Quoted passage:
---*---

After months of looking at new options, the White House will send in ground forces.
The U.S. will send a few dozen special operations troops into the Syrian maelstrom — likely the first of more ground forces and a tacit acknowledgement of the difficulty of turning perpetual counterterrorism operations into anything other than an endless war.
“Fewer than 50 troops” will deploy in coming weeks to be “headquartered” in northeastern Syria with a “wide range of groups,” including Syrian Arabs, Turkmen, and Kurds, according to a senior defense official. While the forces will be fully equipped to defend themselves, the official said Friday, their mission is “strictly advise and assist.”
The forces will not be conducting joint operations like last week’s rescue operation that saw the first U.S. servicemember killed in combat in Iraq since 2011. Neither will the special operators be conducting unilateral raids to go after high-value intelligence targets, as first seen in Syria in the spring when a U.S. team killed a high-level ISIS leader, captured his wife, and seized a trove of intel. Nor will they direct close air support or call in airstrikes — at least that’s the current plan, the official said.
The troops will be deployed for less than 60 days at a time, said the official, who declined to specify which groups they will work with, or where they will be located.
“We will not be establishing our own, U.S.-led headquarters … we will go to where they are,” the official said. “Our vision, at least at the outset, is for them to go for small amounts of time and to one location. I don’t anticipate they’ll be moving from place to place with regularity.”
“They are not going to be out and about in advise and assist in the way we are in Iraq. This is to get guys on the ground and get eyes on … to see what more is possible. This is a start,” the official said.
A senior Obama administration official told Defense One in a statement earlier Friday that more F-15 strike fighters and A-10 Warthog close-air-support jets are on the way to Incirlik Airbase in Turkey. The senior defense official said a dozen A-10s are already at Incirlik, and they’re finalizing a package of roughly the same number of F-15s. The aircraft will support an effort to “thicken” air operations in northern Syria and to secure the border between Syria and Turkey.
The administration official also said discussions to establish a special operations task force are underway with Iraqi officials in Baghdad, including Prime Minister Haider al-Abadi. The defense official said that would largely consist of adding to the special operations already up and running in Iraq.
The U.S. is also looking to bolster its military assistance to the countries of Jordan and Lebanon, which have taken in a large share of Syria’s refugees since the civil war there erupted more than four years ago.

---*---

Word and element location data
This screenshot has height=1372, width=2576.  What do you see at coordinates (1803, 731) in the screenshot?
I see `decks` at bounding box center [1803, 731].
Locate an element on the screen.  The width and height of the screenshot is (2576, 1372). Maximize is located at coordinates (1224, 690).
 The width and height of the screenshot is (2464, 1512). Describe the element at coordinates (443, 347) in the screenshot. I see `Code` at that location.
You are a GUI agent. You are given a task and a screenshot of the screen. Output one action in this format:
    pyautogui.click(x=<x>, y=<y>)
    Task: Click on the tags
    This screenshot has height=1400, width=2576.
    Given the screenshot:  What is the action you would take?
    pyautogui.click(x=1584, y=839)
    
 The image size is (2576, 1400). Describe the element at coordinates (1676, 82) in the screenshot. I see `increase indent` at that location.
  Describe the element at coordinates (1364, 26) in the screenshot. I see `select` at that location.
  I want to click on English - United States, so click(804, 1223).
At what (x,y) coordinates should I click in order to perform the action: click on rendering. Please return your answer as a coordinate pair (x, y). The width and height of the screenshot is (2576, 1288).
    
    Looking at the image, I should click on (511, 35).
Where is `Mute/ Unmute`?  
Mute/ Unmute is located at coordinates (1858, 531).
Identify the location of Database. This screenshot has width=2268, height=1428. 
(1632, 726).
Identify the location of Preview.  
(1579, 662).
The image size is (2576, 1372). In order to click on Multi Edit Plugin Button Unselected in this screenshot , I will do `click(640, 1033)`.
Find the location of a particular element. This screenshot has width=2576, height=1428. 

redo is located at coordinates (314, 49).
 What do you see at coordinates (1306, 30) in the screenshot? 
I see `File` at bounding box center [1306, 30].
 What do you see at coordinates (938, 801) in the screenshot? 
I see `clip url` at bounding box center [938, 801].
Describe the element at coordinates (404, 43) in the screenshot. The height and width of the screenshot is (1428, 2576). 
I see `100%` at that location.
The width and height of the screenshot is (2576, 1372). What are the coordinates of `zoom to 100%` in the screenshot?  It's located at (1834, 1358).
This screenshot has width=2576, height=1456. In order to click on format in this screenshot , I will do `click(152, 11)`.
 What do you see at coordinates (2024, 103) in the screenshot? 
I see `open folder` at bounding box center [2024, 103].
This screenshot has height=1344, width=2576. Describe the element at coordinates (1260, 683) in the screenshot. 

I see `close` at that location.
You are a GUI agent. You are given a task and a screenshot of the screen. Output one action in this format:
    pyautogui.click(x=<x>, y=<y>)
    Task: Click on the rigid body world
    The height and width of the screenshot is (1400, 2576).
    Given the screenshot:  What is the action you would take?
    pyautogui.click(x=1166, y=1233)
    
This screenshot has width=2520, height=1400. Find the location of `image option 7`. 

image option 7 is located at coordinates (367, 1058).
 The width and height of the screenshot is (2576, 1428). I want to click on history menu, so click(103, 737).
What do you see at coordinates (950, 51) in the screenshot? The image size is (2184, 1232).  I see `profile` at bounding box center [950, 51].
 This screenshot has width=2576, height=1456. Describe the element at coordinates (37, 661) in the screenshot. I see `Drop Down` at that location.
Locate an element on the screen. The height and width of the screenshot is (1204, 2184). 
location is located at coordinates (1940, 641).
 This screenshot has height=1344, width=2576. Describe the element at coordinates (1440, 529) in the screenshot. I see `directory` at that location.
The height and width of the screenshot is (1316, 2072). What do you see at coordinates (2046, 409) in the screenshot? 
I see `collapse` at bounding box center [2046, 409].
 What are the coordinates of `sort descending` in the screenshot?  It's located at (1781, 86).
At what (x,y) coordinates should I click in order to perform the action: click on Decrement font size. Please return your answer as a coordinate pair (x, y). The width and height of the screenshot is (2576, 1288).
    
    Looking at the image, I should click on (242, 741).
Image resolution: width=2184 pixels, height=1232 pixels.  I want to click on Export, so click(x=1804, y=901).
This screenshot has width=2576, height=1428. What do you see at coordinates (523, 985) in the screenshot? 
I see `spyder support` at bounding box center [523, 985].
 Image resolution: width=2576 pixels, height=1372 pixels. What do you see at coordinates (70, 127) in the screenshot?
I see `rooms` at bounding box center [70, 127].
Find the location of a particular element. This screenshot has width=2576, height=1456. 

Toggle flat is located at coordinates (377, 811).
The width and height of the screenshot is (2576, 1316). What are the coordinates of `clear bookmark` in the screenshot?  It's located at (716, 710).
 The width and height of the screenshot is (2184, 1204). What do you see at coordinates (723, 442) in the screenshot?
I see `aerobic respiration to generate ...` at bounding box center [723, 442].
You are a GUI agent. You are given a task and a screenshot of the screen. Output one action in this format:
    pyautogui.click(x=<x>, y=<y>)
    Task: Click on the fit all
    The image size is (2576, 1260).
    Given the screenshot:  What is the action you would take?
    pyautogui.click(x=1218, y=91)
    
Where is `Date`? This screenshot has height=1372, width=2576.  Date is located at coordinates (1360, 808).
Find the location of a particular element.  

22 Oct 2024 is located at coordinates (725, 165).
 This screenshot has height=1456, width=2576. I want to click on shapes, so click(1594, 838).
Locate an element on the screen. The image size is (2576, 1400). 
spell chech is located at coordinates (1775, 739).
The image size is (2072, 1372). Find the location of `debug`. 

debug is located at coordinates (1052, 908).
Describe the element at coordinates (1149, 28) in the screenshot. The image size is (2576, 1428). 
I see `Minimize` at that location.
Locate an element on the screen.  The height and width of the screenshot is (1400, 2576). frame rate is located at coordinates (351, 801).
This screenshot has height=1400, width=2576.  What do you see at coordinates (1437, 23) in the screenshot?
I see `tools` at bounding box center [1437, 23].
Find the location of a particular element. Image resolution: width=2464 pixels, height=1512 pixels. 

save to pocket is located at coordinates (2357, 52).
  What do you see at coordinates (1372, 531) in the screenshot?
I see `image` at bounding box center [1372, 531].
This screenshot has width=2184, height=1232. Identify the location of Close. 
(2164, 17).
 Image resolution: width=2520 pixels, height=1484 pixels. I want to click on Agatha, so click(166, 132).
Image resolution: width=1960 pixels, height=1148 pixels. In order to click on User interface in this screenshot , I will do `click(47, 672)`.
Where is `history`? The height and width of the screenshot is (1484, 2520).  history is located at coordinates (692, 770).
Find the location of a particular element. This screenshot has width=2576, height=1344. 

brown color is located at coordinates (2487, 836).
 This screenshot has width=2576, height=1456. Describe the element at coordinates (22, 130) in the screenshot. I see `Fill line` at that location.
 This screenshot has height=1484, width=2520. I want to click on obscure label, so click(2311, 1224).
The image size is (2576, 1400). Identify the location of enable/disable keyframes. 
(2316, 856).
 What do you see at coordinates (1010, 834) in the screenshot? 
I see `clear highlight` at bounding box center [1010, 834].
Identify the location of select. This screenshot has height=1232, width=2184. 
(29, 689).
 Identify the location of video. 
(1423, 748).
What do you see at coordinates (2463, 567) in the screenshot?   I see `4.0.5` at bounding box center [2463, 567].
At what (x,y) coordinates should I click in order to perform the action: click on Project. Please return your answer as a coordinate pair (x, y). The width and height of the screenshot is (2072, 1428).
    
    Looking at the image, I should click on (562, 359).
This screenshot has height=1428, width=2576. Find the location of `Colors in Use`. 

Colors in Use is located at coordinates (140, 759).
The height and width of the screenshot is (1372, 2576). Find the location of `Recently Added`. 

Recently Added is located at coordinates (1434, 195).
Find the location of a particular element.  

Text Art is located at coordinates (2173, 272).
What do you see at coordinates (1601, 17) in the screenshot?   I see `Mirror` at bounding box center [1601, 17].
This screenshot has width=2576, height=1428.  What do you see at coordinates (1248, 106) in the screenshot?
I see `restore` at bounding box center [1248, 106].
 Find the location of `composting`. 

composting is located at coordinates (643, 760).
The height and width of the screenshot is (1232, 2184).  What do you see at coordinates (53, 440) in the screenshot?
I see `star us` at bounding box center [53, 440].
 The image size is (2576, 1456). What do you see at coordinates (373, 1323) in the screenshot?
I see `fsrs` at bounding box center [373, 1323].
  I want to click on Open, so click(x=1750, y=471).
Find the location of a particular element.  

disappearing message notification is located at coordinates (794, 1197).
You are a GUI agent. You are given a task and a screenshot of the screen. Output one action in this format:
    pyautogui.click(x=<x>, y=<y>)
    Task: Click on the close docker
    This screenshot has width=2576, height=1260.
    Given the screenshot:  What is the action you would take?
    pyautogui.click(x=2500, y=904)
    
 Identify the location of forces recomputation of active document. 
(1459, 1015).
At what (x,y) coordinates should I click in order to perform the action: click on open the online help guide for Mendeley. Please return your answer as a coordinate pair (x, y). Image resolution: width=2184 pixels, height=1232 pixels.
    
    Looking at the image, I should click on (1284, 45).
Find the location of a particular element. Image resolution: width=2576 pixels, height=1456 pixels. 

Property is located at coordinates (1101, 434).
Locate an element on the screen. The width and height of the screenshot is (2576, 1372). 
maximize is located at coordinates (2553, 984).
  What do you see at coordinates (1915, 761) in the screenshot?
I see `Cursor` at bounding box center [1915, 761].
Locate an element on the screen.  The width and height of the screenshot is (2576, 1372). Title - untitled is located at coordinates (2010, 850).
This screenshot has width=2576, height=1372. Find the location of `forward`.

---*---

Set task A:
Answer these questions about the article on U.S. ground forces in Syria.
(i) How many troops will deploy to northeastern Syria in the coming weeks?
(ii) How many A-10s are already at Incirlik, according to the senior defense official?
(iii) For how long at a time will the troops be deployed?
Set task B:
Express the records starting at the line that contains "Image resolution: width=1960" and ending at the line that contains "This screenshot has height=1484, width=2520." as a JSON list of strings, one string per line, with blank lines left out.

Complete answer A:
(i) Fewer than 50 troops.
(ii) A dozen.
(iii) Less than 60 days at a time.

Complete answer B:
[
  "Image resolution: width=1960 pixels, height=1148 pixels. In order to click on User interface in this screenshot , I will do `click(47, 672)`.",
  "Where is `history`? The height and width of the screenshot is (1484, 2520).  history is located at coordinates (692, 770).",
  "Find the location of a particular element. This screenshot has width=2576, height=1344. ",
  "brown color is located at coordinates (2487, 836).",
  " This screenshot has width=2576, height=1456. Describe the element at coordinates (22, 130) in the screenshot. I see `Fill line` at that location.",
  " This screenshot has height=1484, width=2520. I want to click on obscure label, so click(2311, 1224)."
]